= Leonard Robert Palmer =

English linguist and archaeologist (1906–1984)

Leonard Robert Palmer (5 June 1906, Bristol – 26 August 1984, Pitney, Somerset) was author and Professor of Comparative Philology at the University of Oxford from 1952 to 1971. He was also a Fellow of Worcester College, Oxford. Palmer made some significant contributions to the study of Classical languages, and in the area of historical linguistics.

==Career==
Palmer was educated at Cardiff High School, the University of South Wales, Trinity College, Cambridge, and the University of Vienna, where he studied with Paul Kretschmer.

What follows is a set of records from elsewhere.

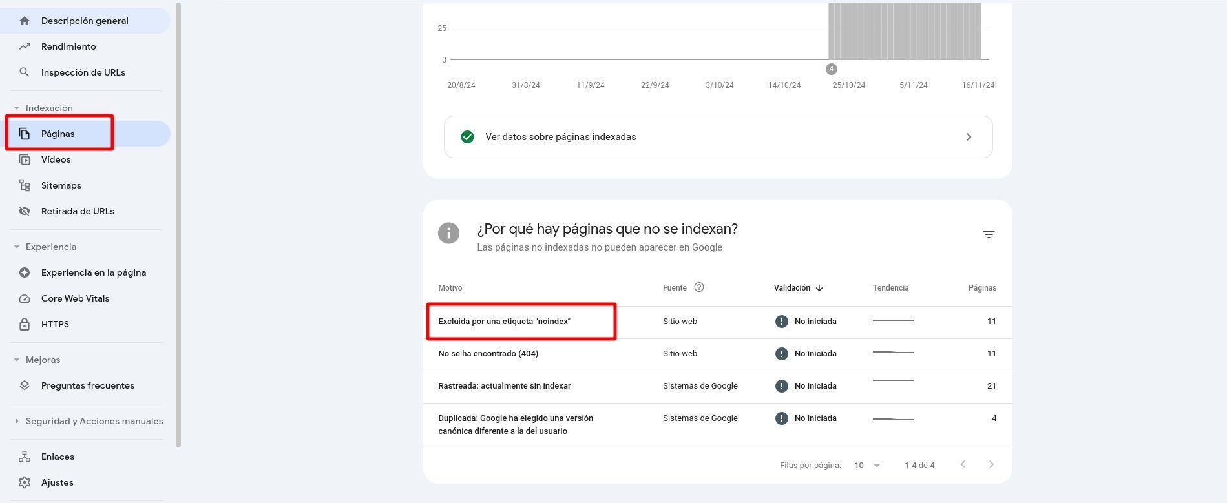Open Ver datos sobre páginas indexadas
This screenshot has height=503, width=1227.
coord(717,137)
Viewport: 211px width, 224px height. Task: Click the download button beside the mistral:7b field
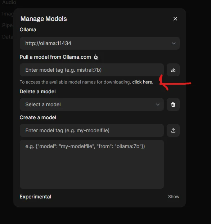pyautogui.click(x=173, y=70)
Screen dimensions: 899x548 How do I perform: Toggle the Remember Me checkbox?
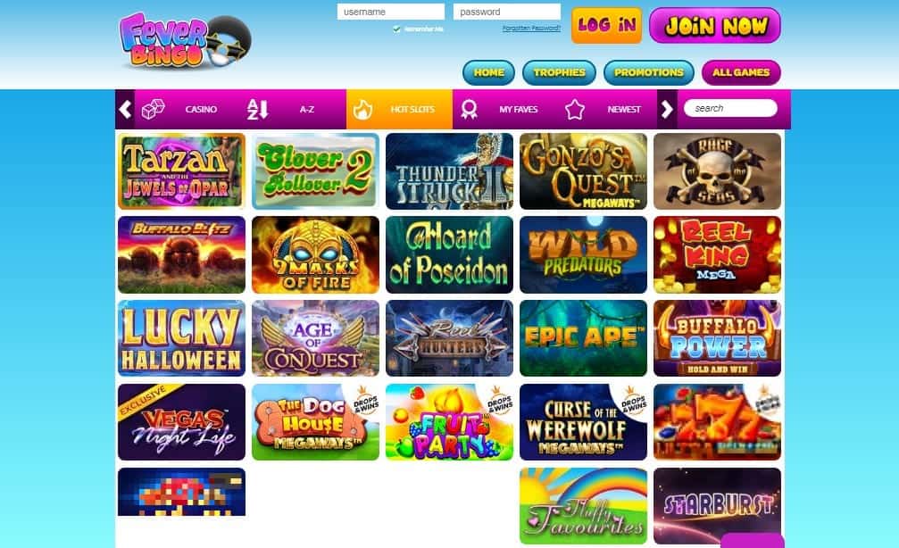tap(396, 29)
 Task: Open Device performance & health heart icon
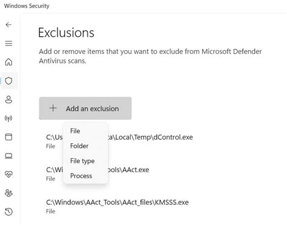coord(8,174)
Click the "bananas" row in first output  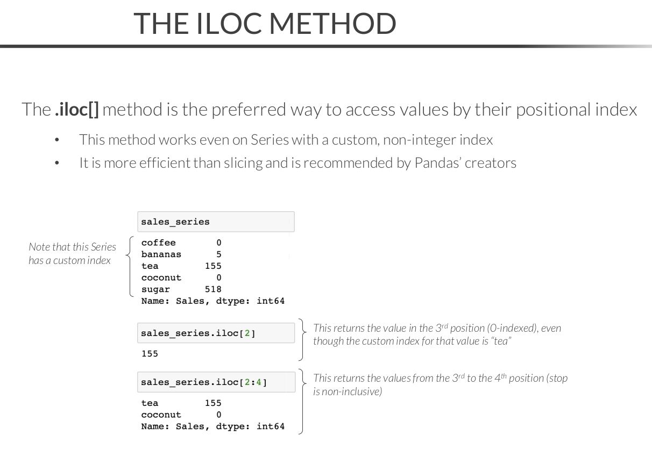[181, 254]
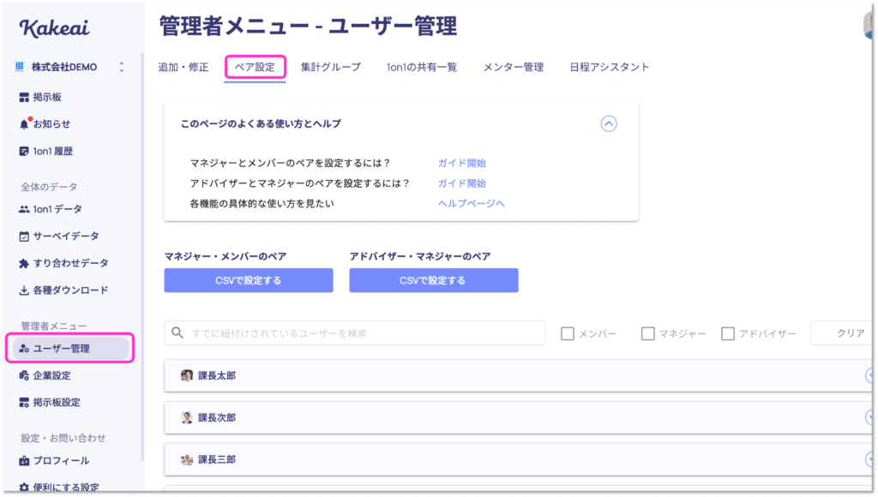Switch to the 集計グループ tab

point(330,67)
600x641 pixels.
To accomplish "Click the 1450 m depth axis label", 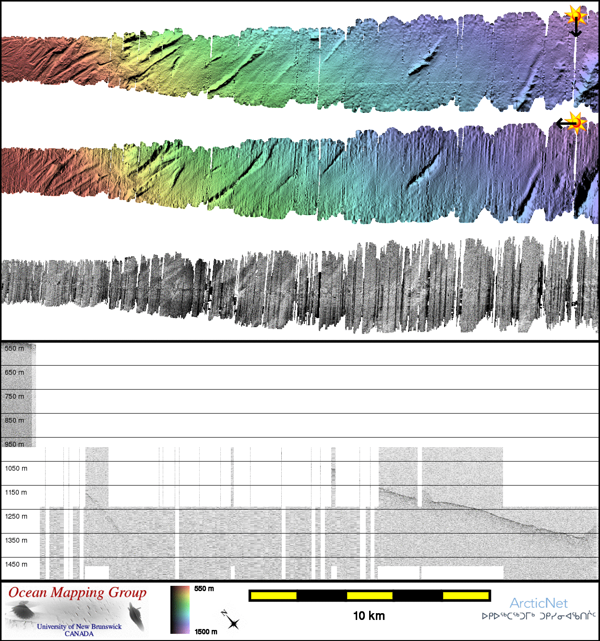I will click(16, 564).
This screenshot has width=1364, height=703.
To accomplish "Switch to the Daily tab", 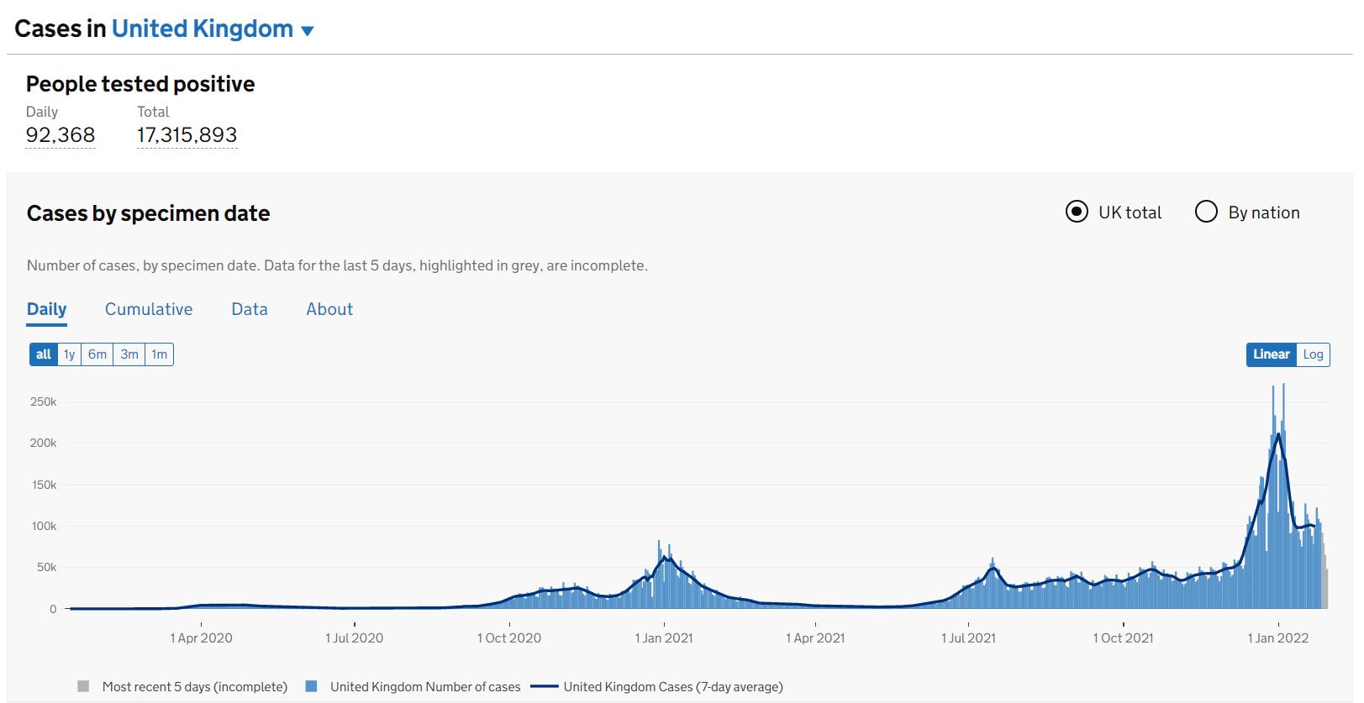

He started his academic career in 1931, teaching classics at Manchester University. He held the Chair of Classical Literature at King's College, London between 1945 and 1946, followed by the Chair of Greek there from 1946 to 1952.

During World War II, Palmer worked at the Government Code and Cypher School at Bletchley Park, at the so-called Hut 4. Their work was the translation, interpretation and distribution of enemy messages.

A strong focus of Palmer's work was the Greek linguistics, and in particular the language and dating of the Mycenaean Linear B tablets. He also researched the pre-Greek languages in the Aegean Sea area, their origin and chronology. Palmer also wrote an influential historical and linguistic survey of the Latin language; he later followed this with a companion work on the Greek language, focusing on its development from Linear B and its evolution into multiple dialects throughout the Aegean region.

Palmer played a role in the controversies over the dating of archaeological finds from Minoan Crete, where he disagreed with the excavator, Sir Arthur Evans, and favoured a later date.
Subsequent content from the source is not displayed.